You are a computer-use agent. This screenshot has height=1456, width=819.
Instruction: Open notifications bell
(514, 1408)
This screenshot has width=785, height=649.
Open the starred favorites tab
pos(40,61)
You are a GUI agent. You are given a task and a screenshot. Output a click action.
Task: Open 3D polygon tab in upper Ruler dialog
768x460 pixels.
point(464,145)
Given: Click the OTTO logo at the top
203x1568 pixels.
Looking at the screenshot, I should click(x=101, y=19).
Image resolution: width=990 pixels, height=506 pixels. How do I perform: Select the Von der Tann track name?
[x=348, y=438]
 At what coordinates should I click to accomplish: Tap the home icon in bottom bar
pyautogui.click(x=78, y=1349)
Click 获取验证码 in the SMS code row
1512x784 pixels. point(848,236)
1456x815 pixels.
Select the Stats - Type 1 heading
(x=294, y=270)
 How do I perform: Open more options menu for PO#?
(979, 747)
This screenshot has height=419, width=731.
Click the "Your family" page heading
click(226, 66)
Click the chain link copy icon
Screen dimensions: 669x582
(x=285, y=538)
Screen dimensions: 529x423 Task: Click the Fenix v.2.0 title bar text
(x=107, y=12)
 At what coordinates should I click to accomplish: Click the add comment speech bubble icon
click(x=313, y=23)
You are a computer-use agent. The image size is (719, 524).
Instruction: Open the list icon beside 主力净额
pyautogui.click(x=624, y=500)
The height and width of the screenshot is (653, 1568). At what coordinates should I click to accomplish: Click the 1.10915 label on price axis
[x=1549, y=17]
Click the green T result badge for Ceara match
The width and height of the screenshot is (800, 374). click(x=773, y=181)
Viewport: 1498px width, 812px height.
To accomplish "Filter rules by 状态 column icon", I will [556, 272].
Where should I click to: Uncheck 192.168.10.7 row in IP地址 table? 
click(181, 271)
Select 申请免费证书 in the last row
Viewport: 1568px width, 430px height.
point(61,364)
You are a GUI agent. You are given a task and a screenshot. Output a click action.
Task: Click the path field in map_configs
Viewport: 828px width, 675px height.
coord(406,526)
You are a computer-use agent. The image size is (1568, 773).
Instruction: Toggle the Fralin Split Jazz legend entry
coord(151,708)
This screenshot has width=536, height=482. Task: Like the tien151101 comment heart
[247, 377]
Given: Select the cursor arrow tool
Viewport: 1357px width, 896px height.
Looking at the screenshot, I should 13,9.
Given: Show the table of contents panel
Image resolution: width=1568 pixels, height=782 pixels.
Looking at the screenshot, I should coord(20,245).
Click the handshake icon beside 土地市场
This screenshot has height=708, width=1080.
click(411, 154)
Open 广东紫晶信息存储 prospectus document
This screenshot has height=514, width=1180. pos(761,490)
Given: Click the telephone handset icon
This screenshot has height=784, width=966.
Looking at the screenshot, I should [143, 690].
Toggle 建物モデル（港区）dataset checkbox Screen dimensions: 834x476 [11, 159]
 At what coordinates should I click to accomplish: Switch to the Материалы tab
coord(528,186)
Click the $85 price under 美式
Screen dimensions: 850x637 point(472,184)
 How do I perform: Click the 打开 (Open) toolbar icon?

* **GIVEN EXERCISE**
Reproduce every one of the records above line for line, with no changes.

* **OUTPUT**
You are a computer-use agent. This screenshot has height=1456, width=819.
Instruction: Open notifications bell
(514, 1408)
This screenshot has width=785, height=649.
Open the starred favorites tab
pos(40,61)
You are a GUI agent. You are given a task and a screenshot. Output a click action.
Task: Open 3D polygon tab in upper Ruler dialog
768x460 pixels.
point(464,145)
Given: Click the OTTO logo at the top
203x1568 pixels.
Looking at the screenshot, I should click(x=101, y=19).
Image resolution: width=990 pixels, height=506 pixels. How do I perform: Select the Von der Tann track name?
[x=348, y=438]
 At what coordinates should I click to accomplish: Tap the home icon in bottom bar
pyautogui.click(x=78, y=1349)
Click 获取验证码 in the SMS code row
1512x784 pixels. point(848,236)
1456x815 pixels.
Select the Stats - Type 1 heading
(x=294, y=270)
 How do I perform: Open more options menu for PO#?
(979, 747)
This screenshot has height=419, width=731.
Click the "Your family" page heading
click(226, 66)
Click the chain link copy icon
Screen dimensions: 669x582
(x=285, y=538)
Screen dimensions: 529x423 Task: Click the Fenix v.2.0 title bar text
(x=107, y=12)
 At what coordinates should I click to accomplish: Click the add comment speech bubble icon
click(x=313, y=23)
You are a computer-use agent. The image size is (719, 524).
Instruction: Open the list icon beside 主力净额
pyautogui.click(x=624, y=500)
The height and width of the screenshot is (653, 1568). At what coordinates should I click to accomplish: Click the 1.10915 label on price axis
[x=1549, y=17]
Click the green T result badge for Ceara match
The width and height of the screenshot is (800, 374). click(x=773, y=181)
Viewport: 1498px width, 812px height.
To accomplish "Filter rules by 状态 column icon", I will [556, 272].
Where should I click to: Uncheck 192.168.10.7 row in IP地址 table? 
click(181, 271)
Select 申请免费证书 in the last row
Viewport: 1568px width, 430px height.
point(61,364)
You are a GUI agent. You are given a task and a screenshot. Output a click action.
Task: Click the path field in map_configs
Viewport: 828px width, 675px height.
coord(406,526)
You are a computer-use agent. The image size is (1568, 773).
Instruction: Toggle the Fralin Split Jazz legend entry
coord(151,708)
This screenshot has width=536, height=482. Task: Like the tien151101 comment heart
[247, 377]
Given: Select the cursor arrow tool
Viewport: 1357px width, 896px height.
Looking at the screenshot, I should 13,9.
Given: Show the table of contents panel
Image resolution: width=1568 pixels, height=782 pixels.
Looking at the screenshot, I should coord(20,245).
Click the handshake icon beside 土地市场
This screenshot has height=708, width=1080.
click(411, 154)
Open 广东紫晶信息存储 prospectus document
This screenshot has height=514, width=1180. pos(761,490)
Given: Click the telephone handset icon
This screenshot has height=784, width=966.
Looking at the screenshot, I should [143, 690].
Toggle 建物モデル（港区）dataset checkbox Screen dimensions: 834x476 [11, 159]
 At what coordinates should I click to accomplish: Switch to the Материалы tab
coord(528,186)
Click the $85 price under 美式
Screen dimensions: 850x637 point(472,184)
 How do I perform: Click the 打开 (Open) toolbar icon?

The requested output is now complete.